## WORK TASK
Based on the listing below, report how many lines contain the word "display". Nothing but the number, please.

## INPUT
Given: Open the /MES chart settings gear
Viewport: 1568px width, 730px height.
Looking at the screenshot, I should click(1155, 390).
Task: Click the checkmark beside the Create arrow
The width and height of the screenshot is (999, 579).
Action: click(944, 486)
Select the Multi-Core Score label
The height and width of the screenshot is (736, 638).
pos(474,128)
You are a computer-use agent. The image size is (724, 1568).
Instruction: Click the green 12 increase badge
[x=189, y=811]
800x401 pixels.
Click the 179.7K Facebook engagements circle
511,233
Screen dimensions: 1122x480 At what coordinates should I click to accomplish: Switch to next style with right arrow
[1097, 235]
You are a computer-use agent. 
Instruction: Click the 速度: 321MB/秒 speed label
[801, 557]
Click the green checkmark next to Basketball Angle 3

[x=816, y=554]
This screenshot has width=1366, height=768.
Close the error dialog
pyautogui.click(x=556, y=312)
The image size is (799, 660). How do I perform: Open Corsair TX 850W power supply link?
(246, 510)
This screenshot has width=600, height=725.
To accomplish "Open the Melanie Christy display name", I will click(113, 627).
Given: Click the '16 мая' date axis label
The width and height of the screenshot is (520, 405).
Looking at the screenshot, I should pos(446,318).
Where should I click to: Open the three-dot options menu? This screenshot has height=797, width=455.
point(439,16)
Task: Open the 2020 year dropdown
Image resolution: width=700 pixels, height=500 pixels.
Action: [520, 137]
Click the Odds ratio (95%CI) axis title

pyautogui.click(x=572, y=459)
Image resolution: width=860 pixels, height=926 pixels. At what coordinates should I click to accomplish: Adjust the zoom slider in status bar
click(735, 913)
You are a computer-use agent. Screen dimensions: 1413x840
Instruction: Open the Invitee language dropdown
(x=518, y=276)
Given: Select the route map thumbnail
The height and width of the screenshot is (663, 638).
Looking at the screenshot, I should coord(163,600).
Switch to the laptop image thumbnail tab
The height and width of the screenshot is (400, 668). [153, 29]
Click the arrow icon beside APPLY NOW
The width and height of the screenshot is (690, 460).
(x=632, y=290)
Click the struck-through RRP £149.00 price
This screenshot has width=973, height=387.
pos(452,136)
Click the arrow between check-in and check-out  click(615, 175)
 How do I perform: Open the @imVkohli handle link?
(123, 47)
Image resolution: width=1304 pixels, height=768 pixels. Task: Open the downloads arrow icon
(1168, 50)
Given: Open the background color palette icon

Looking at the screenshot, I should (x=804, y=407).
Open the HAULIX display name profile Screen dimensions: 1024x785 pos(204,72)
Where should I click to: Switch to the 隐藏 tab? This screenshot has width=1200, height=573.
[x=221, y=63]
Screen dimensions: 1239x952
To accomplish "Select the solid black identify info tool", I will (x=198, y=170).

## ANSWER SECTION
2